La présence d’une anasarque signe le tournant vers un stade plus sévère de la maladie, avec un taux de mortalité périnatale proche de 100 % des cas en l’absence de thérapeutique [2, 4, 7, 9], à l’exception de très rares cas de régression spontanée [12]. Après drainage in utero, le taux de survie atteint 60 à 79 % selon les séries [13]. Échographiquement, l’anasarque se traduit par un œdème sous-cutané, une ascite et/ou un épanchement pleural et péricardique. Elle est généralement associée à un hydramnios. Elle s’explique par les altérations hémodynamiques liées à l’obstacle au retour veineux et par la compression cardiaque qu’induit le volume de la tumeur. Après la résolution d’une anasarque, il faudra examiner soigneusement le cerveau du fœtus pour rechercher des lésions de leucomalacie provoquées par les troubles hémodynamiques.
Dans les cas de MAKP macroscopique avec anasarque ou hydramnios majeur, la simple ponction des kystes n’a qu’un effet transitoire, car le liquide se reforme dans les 24 heures. Le traitement le plus radical consiste à poser un drain de dérivation kysto-amniotique. Quand plusieurs macrokystes sont juxtaposés il est souhaitable d’effondrer la paroi des kystes pour les drainer dans le même temps.

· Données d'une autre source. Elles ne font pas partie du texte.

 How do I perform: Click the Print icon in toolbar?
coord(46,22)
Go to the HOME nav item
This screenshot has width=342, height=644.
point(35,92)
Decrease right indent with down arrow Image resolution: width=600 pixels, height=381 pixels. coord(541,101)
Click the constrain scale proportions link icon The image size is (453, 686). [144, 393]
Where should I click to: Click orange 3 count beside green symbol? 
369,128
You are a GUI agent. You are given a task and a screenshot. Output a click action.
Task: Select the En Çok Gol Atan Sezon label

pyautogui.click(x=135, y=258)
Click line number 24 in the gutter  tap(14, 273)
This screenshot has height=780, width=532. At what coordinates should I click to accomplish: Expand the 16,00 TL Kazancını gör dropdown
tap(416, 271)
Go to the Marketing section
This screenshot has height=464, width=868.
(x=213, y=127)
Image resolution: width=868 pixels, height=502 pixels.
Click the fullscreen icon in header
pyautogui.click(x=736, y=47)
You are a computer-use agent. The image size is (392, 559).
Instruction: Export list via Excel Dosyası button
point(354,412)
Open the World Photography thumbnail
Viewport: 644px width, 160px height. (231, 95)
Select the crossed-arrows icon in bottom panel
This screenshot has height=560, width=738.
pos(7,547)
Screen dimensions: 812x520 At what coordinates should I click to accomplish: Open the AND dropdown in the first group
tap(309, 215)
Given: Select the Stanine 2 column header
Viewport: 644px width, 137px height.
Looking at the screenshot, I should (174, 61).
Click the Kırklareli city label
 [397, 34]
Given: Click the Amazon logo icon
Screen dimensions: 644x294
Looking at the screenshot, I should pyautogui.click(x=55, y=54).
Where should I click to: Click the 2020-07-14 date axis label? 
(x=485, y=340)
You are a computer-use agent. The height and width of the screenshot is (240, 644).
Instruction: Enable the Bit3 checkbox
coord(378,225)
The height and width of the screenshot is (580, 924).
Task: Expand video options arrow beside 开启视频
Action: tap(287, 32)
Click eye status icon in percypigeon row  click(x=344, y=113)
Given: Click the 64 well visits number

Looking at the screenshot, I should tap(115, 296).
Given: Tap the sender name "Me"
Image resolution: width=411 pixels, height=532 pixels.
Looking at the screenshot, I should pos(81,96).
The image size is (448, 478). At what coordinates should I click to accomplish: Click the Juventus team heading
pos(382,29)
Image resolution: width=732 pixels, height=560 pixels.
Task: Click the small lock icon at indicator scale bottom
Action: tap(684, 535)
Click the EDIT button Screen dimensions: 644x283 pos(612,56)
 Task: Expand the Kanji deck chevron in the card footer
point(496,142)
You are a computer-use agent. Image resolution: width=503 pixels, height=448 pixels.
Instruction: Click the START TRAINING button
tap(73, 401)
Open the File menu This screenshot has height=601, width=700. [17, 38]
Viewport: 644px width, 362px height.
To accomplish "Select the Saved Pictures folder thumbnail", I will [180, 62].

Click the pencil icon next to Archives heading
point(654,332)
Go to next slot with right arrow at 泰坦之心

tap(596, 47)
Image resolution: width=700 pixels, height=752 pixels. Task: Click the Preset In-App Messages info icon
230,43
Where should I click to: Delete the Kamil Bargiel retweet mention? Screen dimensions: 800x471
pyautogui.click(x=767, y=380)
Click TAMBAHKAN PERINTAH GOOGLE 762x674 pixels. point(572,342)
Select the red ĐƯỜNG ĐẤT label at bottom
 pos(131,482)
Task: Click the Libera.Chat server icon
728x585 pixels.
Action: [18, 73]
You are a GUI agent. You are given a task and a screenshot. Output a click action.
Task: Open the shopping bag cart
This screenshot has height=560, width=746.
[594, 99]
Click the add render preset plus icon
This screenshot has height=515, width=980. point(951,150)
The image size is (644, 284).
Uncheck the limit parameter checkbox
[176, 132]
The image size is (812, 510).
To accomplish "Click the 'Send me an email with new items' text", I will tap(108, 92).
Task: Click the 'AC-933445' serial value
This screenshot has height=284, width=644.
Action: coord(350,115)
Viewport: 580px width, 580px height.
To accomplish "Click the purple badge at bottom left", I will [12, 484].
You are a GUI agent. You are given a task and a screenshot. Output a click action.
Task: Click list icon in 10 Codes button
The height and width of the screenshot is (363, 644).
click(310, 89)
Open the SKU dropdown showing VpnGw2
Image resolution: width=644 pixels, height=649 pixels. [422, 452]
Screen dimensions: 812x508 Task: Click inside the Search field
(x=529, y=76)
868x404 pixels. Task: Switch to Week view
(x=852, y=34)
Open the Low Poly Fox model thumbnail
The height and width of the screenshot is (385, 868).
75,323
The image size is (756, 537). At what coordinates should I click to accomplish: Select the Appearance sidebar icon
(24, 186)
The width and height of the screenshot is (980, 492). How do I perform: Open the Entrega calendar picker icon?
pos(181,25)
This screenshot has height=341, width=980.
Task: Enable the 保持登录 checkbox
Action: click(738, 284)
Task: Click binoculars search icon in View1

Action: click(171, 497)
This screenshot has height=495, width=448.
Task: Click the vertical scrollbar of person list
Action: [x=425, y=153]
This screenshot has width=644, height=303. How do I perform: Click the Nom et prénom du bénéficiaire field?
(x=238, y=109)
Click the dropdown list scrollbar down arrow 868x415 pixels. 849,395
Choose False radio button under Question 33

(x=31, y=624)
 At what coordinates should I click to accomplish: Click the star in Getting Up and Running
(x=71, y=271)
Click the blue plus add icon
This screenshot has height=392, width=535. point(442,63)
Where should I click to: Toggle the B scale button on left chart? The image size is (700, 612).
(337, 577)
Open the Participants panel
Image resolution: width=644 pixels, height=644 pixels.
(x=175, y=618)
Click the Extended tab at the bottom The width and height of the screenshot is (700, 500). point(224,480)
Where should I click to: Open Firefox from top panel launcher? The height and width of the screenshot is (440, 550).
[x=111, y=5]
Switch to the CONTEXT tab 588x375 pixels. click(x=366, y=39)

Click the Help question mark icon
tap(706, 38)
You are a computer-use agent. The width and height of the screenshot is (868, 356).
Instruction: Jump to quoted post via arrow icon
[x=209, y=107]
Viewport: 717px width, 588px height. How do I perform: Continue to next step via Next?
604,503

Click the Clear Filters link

Les formes de MAKP microkystiques avec anasarque sont de pronostic plus réservé car sans ressource thérapeutique efficiente. Une interruption médicale de grossesse peut être discutée avec les parents dans les cas de MAKP avec anasarque sans possibilité de traitement efficace. L’équipe américaine d’Adzick et Harrison a effectué plusieurs interventions de chirurgie fœtale in utero chez des fœtus porteurs de lésions microkystiques en anasarque, avec 8 succès sur 13 cas, la difficulté tenant au contrôle de l’accouchement prématuré [14]. D’autres équipes ont rapporté des tentatives de traitement par laser percutané qui semble être une technique prometteuse mais dont l’évaluation reste encore à établir [9]. Enfin, le traitement par bétaméthasone 12 mg à visée maturative a pu être associé à la régression du volume de certains cas de MAKP, sans que le mécanisme sous-jacent ne soit élucidé [12].
En période néonatale, un bilan morphologique postnatal incluant un scanner thoracique est réalisé. Dans la majorité des cas, la lésion pulmonaire est moins importante qu’attendu en anténatal. La lésion peut ne pas être vue sur une radiographie standard mais être retrouvée au scanner [9]. La prise en charge postnatale est discutée au cas par cas par les équipes pédiatriques : surveillance clinique et radiologique, exérèse de la lésion. Une intervention chirurgicale rapide s’impose lorsque le nouveau-né présente une détresse respiratoire (segmentectomie, lobectomie). Des complications postnatales ont été rapportées en cas d’expectative prolongée, à type d’infection, de pneumothorax, voire de très rares cas de dégénérescence maligne à type de rhabdomyosarcome et carcinome bronchiolo-alvéolaire [9].